#### RECORDS FOR THE EXERCISE ####

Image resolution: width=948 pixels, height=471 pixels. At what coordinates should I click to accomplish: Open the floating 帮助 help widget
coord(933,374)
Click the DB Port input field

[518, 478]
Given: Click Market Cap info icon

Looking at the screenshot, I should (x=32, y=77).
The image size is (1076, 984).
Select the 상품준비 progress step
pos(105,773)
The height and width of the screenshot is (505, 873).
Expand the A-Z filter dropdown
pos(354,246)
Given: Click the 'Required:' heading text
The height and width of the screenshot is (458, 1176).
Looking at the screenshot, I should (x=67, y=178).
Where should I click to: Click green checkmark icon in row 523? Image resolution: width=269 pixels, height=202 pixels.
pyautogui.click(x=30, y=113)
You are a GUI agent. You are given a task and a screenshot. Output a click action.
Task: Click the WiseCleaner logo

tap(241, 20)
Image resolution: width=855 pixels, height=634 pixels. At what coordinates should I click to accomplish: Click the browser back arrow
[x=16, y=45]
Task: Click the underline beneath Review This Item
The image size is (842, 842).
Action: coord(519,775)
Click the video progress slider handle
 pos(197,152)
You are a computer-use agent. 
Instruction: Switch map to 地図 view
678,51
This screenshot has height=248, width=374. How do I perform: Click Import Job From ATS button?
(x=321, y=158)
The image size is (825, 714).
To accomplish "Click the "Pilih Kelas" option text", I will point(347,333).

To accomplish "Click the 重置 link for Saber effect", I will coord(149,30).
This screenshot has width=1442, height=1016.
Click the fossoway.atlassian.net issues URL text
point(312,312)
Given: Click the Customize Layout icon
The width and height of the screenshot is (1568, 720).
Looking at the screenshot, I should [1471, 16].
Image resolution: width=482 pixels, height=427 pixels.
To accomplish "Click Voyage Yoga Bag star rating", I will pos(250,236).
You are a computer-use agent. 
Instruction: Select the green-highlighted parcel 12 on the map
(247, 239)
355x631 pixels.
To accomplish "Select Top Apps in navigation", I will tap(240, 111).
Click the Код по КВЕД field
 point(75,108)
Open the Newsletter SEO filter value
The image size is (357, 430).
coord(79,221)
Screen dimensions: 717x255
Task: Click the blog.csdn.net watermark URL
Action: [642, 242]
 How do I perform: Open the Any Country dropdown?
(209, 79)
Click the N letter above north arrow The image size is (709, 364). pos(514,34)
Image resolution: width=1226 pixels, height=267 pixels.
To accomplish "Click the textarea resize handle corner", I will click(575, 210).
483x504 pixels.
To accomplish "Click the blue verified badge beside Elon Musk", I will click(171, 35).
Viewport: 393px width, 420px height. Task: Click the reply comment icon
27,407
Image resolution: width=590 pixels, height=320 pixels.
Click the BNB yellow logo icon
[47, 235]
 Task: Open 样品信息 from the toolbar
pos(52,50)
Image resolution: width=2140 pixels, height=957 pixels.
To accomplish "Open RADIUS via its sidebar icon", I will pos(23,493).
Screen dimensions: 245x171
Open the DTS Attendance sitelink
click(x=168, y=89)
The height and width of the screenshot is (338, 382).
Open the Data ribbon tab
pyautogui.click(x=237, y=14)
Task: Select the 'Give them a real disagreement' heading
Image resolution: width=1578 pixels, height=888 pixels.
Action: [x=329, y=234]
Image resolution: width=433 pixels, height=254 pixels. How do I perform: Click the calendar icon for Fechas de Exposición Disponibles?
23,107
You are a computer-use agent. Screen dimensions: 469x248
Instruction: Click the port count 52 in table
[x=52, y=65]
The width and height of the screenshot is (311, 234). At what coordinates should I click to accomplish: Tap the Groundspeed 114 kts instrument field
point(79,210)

####

*EXERCISE PROMPT*
Restate every line of the data word for word.

*RESPONSE*
Image resolution: width=948 pixels, height=471 pixels. At what coordinates should I click to accomplish: Open the floating 帮助 help widget
coord(933,374)
Click the DB Port input field

[518, 478]
Given: Click Market Cap info icon

Looking at the screenshot, I should (x=32, y=77).
The image size is (1076, 984).
Select the 상품준비 progress step
pos(105,773)
The height and width of the screenshot is (505, 873).
Expand the A-Z filter dropdown
pos(354,246)
Given: Click the 'Required:' heading text
The height and width of the screenshot is (458, 1176).
Looking at the screenshot, I should (x=67, y=178).
Where should I click to: Click green checkmark icon in row 523? Image resolution: width=269 pixels, height=202 pixels.
pyautogui.click(x=30, y=113)
You are a GUI agent. You are given a task and a screenshot. Output a click action.
Task: Click the WiseCleaner logo

tap(241, 20)
Image resolution: width=855 pixels, height=634 pixels. At what coordinates should I click to accomplish: Click the browser back arrow
[x=16, y=45]
Task: Click the underline beneath Review This Item
The image size is (842, 842).
Action: coord(519,775)
Click the video progress slider handle
 pos(197,152)
You are a computer-use agent. 
Instruction: Switch map to 地図 view
678,51
This screenshot has height=248, width=374. How do I perform: Click Import Job From ATS button?
(x=321, y=158)
The image size is (825, 714).
To accomplish "Click the "Pilih Kelas" option text", I will point(347,333).

To accomplish "Click the 重置 link for Saber effect", I will coord(149,30).
This screenshot has width=1442, height=1016.
Click the fossoway.atlassian.net issues URL text
point(312,312)
Given: Click the Customize Layout icon
The width and height of the screenshot is (1568, 720).
Looking at the screenshot, I should [1471, 16].
Image resolution: width=482 pixels, height=427 pixels.
To accomplish "Click Voyage Yoga Bag star rating", I will pos(250,236).
You are a computer-use agent. 
Instruction: Select the green-highlighted parcel 12 on the map
(247, 239)
355x631 pixels.
To accomplish "Select Top Apps in navigation", I will tap(240, 111).
Click the Код по КВЕД field
 point(75,108)
Open the Newsletter SEO filter value
The image size is (357, 430).
coord(79,221)
Screen dimensions: 717x255
Task: Click the blog.csdn.net watermark URL
Action: [642, 242]
 How do I perform: Open the Any Country dropdown?
(209, 79)
Click the N letter above north arrow The image size is (709, 364). pos(514,34)
Image resolution: width=1226 pixels, height=267 pixels.
To accomplish "Click the textarea resize handle corner", I will click(575, 210).
483x504 pixels.
To accomplish "Click the blue verified badge beside Elon Musk", I will click(171, 35).
Viewport: 393px width, 420px height. Task: Click the reply comment icon
27,407
Image resolution: width=590 pixels, height=320 pixels.
Click the BNB yellow logo icon
[47, 235]
 Task: Open 样品信息 from the toolbar
pos(52,50)
Image resolution: width=2140 pixels, height=957 pixels.
To accomplish "Open RADIUS via its sidebar icon", I will pos(23,493).
Screen dimensions: 245x171
Open the DTS Attendance sitelink
click(x=168, y=89)
The height and width of the screenshot is (338, 382).
Open the Data ribbon tab
pyautogui.click(x=237, y=14)
Task: Select the 'Give them a real disagreement' heading
Image resolution: width=1578 pixels, height=888 pixels.
Action: [x=329, y=234]
Image resolution: width=433 pixels, height=254 pixels. How do I perform: Click the calendar icon for Fechas de Exposición Disponibles?
23,107
You are a computer-use agent. Screen dimensions: 469x248
Instruction: Click the port count 52 in table
[x=52, y=65]
The width and height of the screenshot is (311, 234). At what coordinates should I click to accomplish: Tap the Groundspeed 114 kts instrument field
point(79,210)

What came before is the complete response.